Set down the data again in full, keeping every line exactly as it is.

Data excerpts:
=-=-=-=-=

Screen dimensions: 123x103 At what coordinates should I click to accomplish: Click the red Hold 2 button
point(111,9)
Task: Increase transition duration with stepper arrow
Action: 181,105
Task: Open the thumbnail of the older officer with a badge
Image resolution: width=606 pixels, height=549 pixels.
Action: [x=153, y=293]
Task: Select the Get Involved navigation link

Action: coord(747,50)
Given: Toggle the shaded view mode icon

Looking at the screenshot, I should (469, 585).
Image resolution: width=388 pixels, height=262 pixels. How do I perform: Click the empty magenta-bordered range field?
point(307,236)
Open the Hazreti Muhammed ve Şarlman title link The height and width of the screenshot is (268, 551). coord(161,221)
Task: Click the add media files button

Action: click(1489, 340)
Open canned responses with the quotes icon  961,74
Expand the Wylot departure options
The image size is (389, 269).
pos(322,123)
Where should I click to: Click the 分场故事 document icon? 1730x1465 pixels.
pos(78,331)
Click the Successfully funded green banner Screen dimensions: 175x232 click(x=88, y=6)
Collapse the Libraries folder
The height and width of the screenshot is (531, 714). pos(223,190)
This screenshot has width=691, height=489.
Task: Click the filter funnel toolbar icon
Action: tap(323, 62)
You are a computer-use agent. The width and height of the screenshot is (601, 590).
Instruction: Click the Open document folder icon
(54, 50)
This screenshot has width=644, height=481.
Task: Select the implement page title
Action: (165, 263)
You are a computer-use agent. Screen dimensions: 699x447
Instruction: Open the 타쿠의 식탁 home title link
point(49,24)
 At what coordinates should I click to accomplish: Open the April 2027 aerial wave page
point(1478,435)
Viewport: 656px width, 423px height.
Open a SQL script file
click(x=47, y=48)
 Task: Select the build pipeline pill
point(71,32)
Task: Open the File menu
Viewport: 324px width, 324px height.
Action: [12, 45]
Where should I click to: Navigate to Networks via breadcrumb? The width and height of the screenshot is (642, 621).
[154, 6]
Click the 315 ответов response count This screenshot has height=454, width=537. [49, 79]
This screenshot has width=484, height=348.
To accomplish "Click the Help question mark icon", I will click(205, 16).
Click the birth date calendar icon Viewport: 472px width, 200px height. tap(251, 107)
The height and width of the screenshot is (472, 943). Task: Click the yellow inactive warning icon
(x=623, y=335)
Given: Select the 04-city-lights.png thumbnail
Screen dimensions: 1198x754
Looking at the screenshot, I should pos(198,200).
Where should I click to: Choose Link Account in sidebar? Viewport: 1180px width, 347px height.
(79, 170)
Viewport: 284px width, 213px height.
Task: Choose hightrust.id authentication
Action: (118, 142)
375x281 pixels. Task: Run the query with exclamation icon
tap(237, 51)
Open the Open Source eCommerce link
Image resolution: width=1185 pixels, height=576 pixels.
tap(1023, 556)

=-=-=-=-=

> SOLUTION TO THIS TASK:
Screen dimensions: 123x103 At what coordinates should I click to accomplish: Click the red Hold 2 button
point(111,9)
Task: Increase transition duration with stepper arrow
Action: 181,105
Task: Open the thumbnail of the older officer with a badge
Image resolution: width=606 pixels, height=549 pixels.
Action: [x=153, y=293]
Task: Select the Get Involved navigation link

Action: coord(747,50)
Given: Toggle the shaded view mode icon

Looking at the screenshot, I should (469, 585).
Image resolution: width=388 pixels, height=262 pixels. How do I perform: Click the empty magenta-bordered range field?
point(307,236)
Open the Hazreti Muhammed ve Şarlman title link The height and width of the screenshot is (268, 551). coord(161,221)
Task: Click the add media files button

Action: click(1489, 340)
Open canned responses with the quotes icon  961,74
Expand the Wylot departure options
The image size is (389, 269).
pos(322,123)
Where should I click to: Click the 分场故事 document icon? 1730x1465 pixels.
pos(78,331)
Click the Successfully funded green banner Screen dimensions: 175x232 click(x=88, y=6)
Collapse the Libraries folder
The height and width of the screenshot is (531, 714). pos(223,190)
This screenshot has width=691, height=489.
Task: Click the filter funnel toolbar icon
Action: tap(323, 62)
You are a computer-use agent. The width and height of the screenshot is (601, 590).
Instruction: Click the Open document folder icon
(54, 50)
This screenshot has width=644, height=481.
Task: Select the implement page title
Action: (165, 263)
You are a computer-use agent. Screen dimensions: 699x447
Instruction: Open the 타쿠의 식탁 home title link
point(49,24)
 At what coordinates should I click to accomplish: Open the April 2027 aerial wave page
point(1478,435)
Viewport: 656px width, 423px height.
Open a SQL script file
click(x=47, y=48)
 Task: Select the build pipeline pill
point(71,32)
Task: Open the File menu
Viewport: 324px width, 324px height.
Action: [12, 45]
Where should I click to: Navigate to Networks via breadcrumb? The width and height of the screenshot is (642, 621).
[154, 6]
Click the 315 ответов response count This screenshot has height=454, width=537. [49, 79]
This screenshot has width=484, height=348.
To accomplish "Click the Help question mark icon", I will click(205, 16).
Click the birth date calendar icon Viewport: 472px width, 200px height. tap(251, 107)
The height and width of the screenshot is (472, 943). Task: Click the yellow inactive warning icon
(x=623, y=335)
Given: Select the 04-city-lights.png thumbnail
Screen dimensions: 1198x754
Looking at the screenshot, I should pos(198,200).
Where should I click to: Choose Link Account in sidebar? Viewport: 1180px width, 347px height.
(79, 170)
Viewport: 284px width, 213px height.
Task: Choose hightrust.id authentication
Action: (118, 142)
375x281 pixels. Task: Run the query with exclamation icon
tap(237, 51)
Open the Open Source eCommerce link
Image resolution: width=1185 pixels, height=576 pixels.
tap(1023, 556)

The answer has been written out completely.